▸ **WHAT IS EXPECTED**
Carry none of the pictures over; write out the complete data exactly.

Stored data entries
------------------------------------
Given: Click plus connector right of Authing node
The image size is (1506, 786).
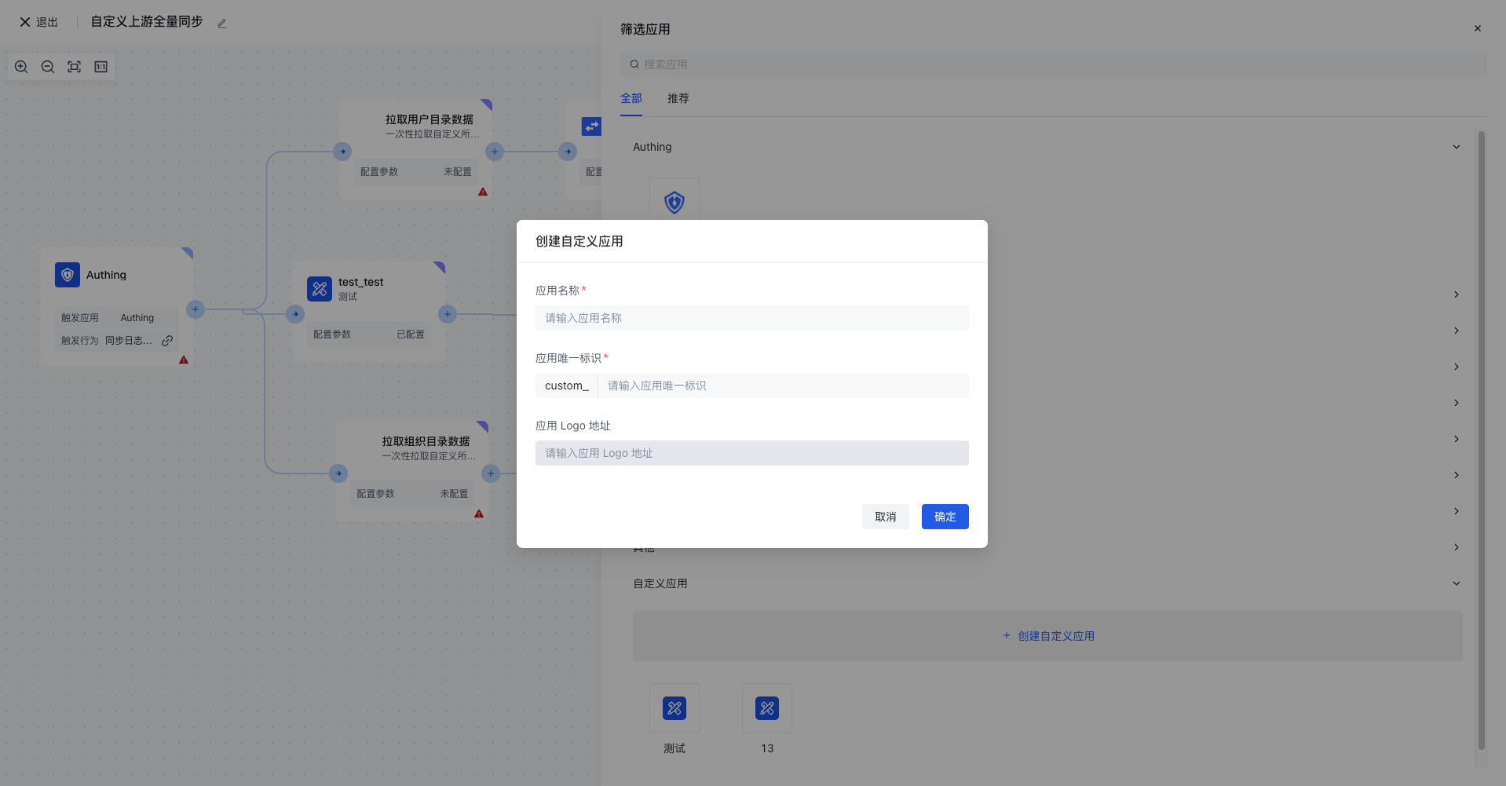Looking at the screenshot, I should pyautogui.click(x=196, y=309).
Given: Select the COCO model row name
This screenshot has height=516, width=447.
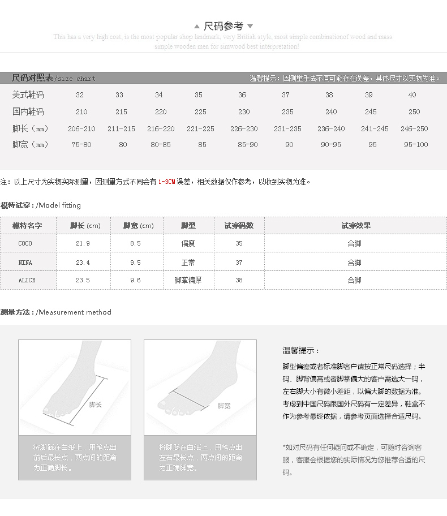Looking at the screenshot, I should (25, 243).
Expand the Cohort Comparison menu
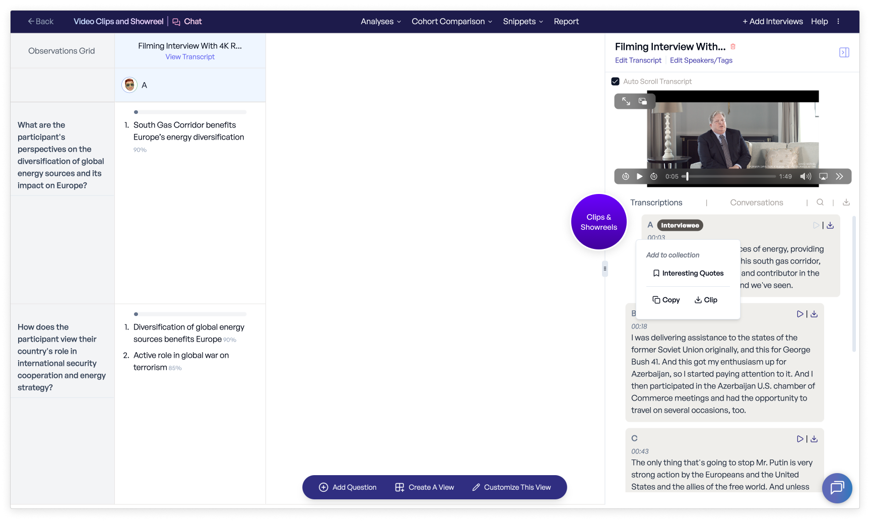The image size is (870, 521). pyautogui.click(x=451, y=22)
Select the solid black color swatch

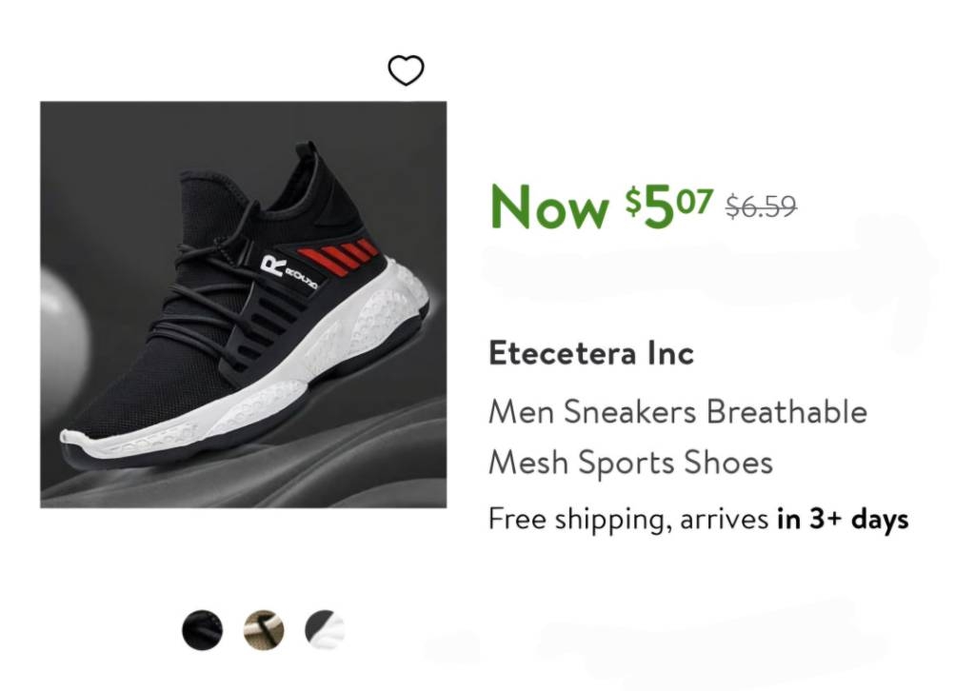(x=202, y=630)
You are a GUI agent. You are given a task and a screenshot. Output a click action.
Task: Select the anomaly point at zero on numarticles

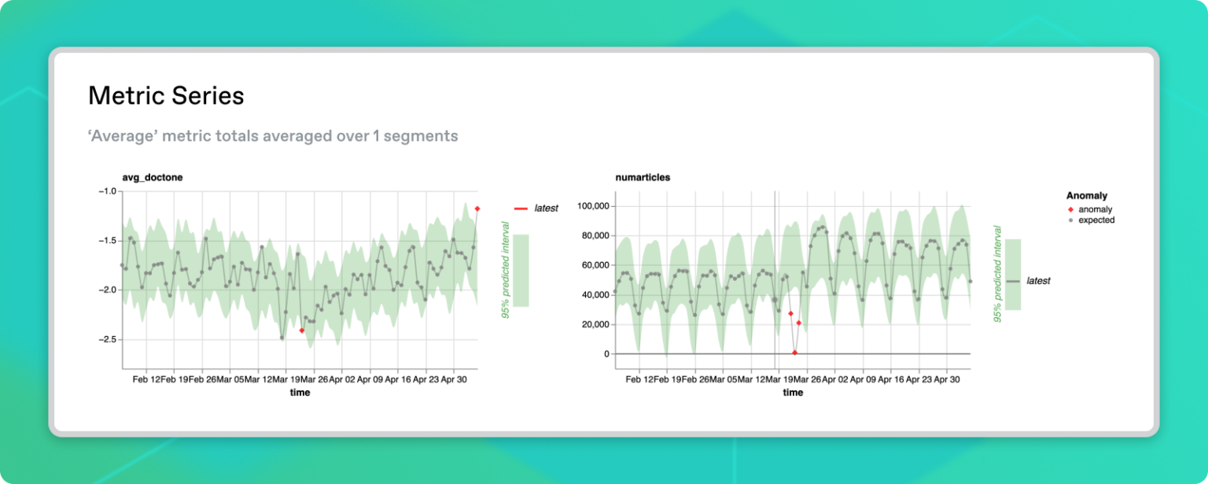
------------------------------------
▸ **WORKED SOLUTION**
Given: Click plus connector right of Authing node
The image size is (1506, 786).
Looking at the screenshot, I should pyautogui.click(x=196, y=309).
Given: Select the COCO model row name
This screenshot has height=516, width=447.
Looking at the screenshot, I should (25, 243).
Expand the Cohort Comparison menu
The image size is (870, 521). pyautogui.click(x=451, y=22)
Select the solid black color swatch

(x=202, y=630)
You are a GUI agent. You are given a task and a screenshot. Output a click action.
Task: Select the anomaly point at zero on numarticles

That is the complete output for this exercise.